── TEXT SHOWN ──

Homeland Security Secretary Kristi Noem ordered the department to terminate Harvard University’s Student and Exchange Visitor Program certification. “This administration is holding Harvard accountable for fostering violence, antisemitism, and coordinating with the Chinese Communist Party on its campus,” said Secretary Noem. The DHS sent a mass email alleging that "Harvard University Loses Student and Exchange Visitor Program Certification for Pro-Terrorist Conduct".

Harvard enrolled nearly 6,800 international students in the 2024-2025 school year, amounting to 27% of its total enrollment, according to university statistics.

In 2022, Chinese nationals made up the biggest population of foreign students with 1,016, university figures show. After that were students from Canada, India, South Korea, the UK, Germany, Australia, Singapore and Japan.

Harvard's response:

“The government’s action is unlawful," the university said in a statement. "This retaliatory action threatens serious harm to the Harvard community and our country, and undermines Harvard’s academic and research mission.”

───
── PROVIDED DATA ──

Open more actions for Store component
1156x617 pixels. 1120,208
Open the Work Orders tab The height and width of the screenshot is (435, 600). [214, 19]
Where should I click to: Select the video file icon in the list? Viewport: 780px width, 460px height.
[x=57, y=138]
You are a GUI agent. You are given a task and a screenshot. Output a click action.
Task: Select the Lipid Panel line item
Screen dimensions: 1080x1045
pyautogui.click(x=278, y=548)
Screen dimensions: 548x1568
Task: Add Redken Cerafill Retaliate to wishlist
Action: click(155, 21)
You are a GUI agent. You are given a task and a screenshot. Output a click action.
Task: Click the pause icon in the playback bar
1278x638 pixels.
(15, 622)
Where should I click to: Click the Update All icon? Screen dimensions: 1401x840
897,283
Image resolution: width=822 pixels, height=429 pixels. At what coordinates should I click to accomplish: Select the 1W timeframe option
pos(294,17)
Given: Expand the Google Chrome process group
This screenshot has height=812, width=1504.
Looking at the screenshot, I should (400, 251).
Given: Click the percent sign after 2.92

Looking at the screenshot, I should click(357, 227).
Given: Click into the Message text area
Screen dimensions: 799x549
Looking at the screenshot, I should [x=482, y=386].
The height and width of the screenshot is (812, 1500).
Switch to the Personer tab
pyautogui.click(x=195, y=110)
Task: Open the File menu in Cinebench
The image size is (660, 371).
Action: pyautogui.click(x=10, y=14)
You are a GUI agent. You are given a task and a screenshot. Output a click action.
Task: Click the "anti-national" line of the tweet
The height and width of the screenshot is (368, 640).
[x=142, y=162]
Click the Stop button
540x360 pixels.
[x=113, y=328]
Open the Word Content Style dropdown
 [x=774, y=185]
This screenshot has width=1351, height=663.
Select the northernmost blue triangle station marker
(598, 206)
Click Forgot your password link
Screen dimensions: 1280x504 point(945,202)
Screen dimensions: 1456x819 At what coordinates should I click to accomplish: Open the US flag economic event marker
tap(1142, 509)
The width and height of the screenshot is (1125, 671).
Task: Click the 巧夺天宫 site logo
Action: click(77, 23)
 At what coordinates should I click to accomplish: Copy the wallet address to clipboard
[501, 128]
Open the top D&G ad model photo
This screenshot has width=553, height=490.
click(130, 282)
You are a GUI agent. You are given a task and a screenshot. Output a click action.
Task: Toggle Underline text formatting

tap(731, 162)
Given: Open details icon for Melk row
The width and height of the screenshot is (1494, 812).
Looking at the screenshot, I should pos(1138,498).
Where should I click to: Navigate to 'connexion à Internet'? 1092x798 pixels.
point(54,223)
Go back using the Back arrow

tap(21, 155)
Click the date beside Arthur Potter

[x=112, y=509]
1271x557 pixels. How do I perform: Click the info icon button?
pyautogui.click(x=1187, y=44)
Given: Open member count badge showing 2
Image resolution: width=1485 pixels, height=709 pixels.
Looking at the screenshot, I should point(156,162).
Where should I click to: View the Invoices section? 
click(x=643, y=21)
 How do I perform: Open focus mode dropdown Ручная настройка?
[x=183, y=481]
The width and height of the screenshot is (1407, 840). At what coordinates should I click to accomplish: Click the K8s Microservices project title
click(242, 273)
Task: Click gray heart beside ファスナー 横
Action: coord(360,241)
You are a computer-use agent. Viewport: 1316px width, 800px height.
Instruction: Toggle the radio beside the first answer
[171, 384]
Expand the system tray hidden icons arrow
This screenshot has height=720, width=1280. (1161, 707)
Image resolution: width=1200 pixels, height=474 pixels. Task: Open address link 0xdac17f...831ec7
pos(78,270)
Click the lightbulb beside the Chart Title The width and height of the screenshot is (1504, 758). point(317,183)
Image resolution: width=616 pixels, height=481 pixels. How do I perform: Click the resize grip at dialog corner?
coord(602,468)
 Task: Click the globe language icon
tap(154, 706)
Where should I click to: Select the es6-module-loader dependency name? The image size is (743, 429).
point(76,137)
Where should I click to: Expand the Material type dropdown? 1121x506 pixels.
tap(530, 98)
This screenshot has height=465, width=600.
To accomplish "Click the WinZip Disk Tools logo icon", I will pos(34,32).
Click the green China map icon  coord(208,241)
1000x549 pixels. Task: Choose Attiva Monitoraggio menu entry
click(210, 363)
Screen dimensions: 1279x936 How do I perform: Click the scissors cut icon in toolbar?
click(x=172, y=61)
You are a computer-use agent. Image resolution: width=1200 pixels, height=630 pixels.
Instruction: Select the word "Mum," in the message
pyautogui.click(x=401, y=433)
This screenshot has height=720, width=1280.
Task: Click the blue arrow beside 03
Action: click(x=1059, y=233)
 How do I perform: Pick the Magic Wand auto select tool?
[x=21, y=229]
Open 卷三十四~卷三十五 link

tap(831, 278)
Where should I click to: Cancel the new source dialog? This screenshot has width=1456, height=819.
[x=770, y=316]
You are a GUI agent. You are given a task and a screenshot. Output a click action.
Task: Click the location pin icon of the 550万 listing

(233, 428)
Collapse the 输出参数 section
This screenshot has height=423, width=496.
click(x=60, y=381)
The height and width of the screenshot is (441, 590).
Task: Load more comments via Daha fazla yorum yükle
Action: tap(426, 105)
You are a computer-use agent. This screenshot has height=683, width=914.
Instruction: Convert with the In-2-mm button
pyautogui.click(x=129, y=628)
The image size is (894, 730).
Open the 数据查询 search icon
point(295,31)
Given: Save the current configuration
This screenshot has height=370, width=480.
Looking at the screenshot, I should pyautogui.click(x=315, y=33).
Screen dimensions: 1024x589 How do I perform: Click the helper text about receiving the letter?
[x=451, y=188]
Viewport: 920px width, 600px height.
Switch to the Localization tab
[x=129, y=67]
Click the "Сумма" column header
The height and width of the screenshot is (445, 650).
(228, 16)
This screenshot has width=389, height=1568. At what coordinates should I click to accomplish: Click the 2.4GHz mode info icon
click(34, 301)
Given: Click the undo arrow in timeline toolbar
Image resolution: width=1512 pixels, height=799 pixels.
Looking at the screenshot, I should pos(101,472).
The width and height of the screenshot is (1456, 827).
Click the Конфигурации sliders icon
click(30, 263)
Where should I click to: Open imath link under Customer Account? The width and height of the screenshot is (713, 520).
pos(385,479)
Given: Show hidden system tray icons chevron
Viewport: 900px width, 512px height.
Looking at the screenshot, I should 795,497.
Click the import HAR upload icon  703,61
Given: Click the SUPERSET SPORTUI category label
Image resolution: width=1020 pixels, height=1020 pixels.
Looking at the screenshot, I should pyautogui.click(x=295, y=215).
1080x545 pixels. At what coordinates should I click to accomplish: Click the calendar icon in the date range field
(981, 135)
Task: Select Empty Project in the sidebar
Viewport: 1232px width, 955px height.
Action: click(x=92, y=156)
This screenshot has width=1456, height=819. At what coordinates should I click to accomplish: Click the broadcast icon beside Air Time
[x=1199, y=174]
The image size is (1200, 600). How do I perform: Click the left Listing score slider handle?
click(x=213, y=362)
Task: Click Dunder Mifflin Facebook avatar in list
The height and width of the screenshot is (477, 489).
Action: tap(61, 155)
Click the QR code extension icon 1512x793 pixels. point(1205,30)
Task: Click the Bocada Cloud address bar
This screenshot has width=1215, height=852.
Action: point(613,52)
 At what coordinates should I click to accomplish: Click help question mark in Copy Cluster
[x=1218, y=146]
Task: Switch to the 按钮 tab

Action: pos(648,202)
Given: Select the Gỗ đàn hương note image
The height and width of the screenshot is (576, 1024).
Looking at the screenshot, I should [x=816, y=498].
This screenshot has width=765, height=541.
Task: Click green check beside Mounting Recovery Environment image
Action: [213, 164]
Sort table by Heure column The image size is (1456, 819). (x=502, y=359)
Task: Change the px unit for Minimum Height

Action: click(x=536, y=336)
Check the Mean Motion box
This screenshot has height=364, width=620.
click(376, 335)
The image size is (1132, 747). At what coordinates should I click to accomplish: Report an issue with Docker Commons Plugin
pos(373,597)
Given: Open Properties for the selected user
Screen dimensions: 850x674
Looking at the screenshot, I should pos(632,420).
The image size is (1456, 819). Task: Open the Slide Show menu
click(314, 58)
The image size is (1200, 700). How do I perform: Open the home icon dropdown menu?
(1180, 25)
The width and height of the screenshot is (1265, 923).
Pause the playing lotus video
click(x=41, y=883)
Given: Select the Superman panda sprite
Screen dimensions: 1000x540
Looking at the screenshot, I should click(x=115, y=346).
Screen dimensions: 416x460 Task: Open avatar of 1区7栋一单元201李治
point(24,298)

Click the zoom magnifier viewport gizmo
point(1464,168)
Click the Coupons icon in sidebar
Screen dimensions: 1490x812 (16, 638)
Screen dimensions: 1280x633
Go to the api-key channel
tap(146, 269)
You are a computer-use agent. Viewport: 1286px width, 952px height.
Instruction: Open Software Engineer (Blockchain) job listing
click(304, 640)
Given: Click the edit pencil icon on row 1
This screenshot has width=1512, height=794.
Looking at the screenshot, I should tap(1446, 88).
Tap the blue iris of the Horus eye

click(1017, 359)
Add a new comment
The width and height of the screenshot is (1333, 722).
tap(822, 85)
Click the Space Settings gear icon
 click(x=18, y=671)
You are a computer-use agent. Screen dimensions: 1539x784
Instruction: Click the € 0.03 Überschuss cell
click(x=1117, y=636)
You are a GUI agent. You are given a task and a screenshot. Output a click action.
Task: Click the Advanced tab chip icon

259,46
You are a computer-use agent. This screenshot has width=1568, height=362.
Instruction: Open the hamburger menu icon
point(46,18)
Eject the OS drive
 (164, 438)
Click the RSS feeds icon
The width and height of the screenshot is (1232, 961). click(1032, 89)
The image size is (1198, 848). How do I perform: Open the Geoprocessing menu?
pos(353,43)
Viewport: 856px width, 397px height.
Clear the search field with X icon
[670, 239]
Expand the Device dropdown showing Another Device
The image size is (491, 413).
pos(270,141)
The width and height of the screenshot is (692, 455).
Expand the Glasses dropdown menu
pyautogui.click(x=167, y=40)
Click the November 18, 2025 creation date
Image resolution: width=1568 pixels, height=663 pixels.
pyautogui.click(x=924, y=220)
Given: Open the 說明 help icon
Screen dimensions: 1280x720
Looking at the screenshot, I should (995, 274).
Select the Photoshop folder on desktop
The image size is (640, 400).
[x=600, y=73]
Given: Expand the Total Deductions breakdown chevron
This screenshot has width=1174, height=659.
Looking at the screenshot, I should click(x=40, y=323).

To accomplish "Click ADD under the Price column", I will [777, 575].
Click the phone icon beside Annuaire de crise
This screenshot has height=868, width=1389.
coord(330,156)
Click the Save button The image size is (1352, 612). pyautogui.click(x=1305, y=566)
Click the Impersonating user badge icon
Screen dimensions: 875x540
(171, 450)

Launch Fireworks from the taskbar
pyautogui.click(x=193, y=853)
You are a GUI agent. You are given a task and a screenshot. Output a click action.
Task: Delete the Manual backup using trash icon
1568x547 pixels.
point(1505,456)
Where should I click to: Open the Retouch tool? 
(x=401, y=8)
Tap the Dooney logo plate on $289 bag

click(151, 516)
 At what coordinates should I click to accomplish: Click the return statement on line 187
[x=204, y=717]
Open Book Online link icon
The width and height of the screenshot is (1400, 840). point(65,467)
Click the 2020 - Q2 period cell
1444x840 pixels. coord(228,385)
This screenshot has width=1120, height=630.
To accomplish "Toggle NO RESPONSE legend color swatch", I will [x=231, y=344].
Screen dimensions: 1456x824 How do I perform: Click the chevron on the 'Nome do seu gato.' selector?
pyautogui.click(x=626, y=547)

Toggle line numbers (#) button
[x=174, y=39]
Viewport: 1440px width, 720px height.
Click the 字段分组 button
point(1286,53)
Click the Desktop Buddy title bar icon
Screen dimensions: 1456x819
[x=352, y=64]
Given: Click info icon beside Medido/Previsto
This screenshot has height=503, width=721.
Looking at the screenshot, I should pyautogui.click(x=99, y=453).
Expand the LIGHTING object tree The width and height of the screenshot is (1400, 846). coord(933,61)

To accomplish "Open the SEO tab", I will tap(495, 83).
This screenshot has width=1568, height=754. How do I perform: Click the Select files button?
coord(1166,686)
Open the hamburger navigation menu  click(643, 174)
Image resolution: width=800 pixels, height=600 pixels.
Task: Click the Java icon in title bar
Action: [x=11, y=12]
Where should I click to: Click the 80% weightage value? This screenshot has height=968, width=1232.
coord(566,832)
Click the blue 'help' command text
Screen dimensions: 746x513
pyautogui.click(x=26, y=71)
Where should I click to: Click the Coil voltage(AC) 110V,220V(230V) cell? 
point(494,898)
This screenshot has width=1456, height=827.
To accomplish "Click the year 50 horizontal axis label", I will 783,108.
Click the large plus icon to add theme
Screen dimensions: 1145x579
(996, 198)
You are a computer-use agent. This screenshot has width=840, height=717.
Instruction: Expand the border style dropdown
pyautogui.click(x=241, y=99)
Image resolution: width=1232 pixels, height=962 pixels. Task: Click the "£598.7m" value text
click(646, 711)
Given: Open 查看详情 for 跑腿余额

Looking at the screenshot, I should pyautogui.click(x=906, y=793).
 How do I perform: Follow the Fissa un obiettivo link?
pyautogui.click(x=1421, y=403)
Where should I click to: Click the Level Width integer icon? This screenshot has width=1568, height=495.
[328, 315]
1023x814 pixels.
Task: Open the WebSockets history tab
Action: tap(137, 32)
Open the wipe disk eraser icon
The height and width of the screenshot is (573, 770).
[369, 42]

───

● OBJECTIVE A
According to the text about Harvard, what percentage of Harvard's total enrollment did international students make up in the 2024-2025 school year?
● OBJECTIVE B
Pick out every line of the rows above that contains the string "logo". Case counts.

● TASK OUTPUT A
27%

● TASK OUTPUT B
Task: Click the 巧夺天宫 site logo
To accomplish "Click the WinZip Disk Tools logo icon", I will pos(34,32).
Tap the Dooney logo plate on $289 bag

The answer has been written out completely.